Stored items
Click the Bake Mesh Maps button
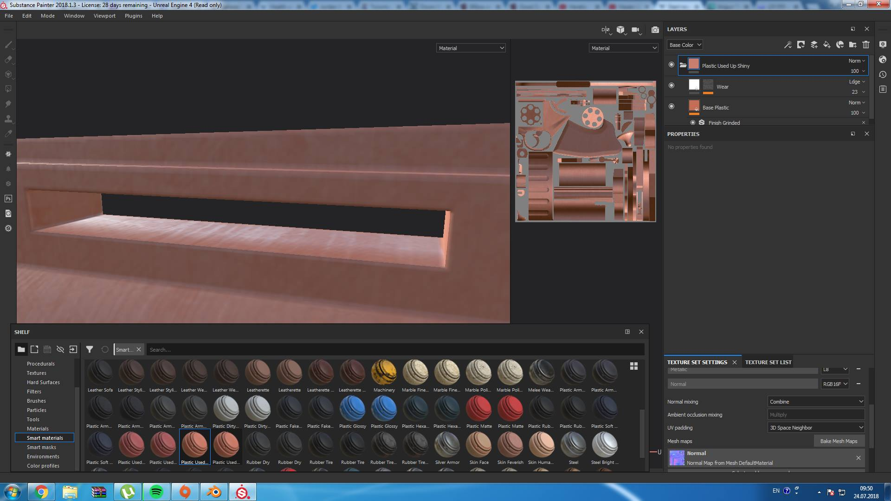tap(839, 441)
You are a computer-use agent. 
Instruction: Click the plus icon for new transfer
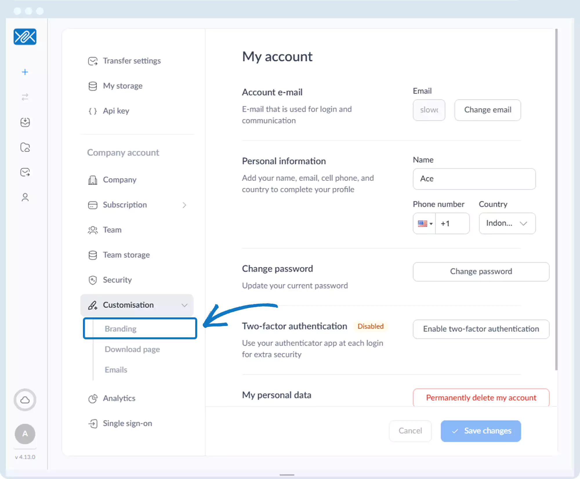pos(25,72)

== TASK TO CARRY OUT ==
Give every line above again exactly, omitting whatever pictures appear.

== YOUR SOLUTION ==
Click the Bake Mesh Maps button
tap(839, 441)
You are a computer-use agent. 
Instruction: Click the plus icon for new transfer
pos(25,72)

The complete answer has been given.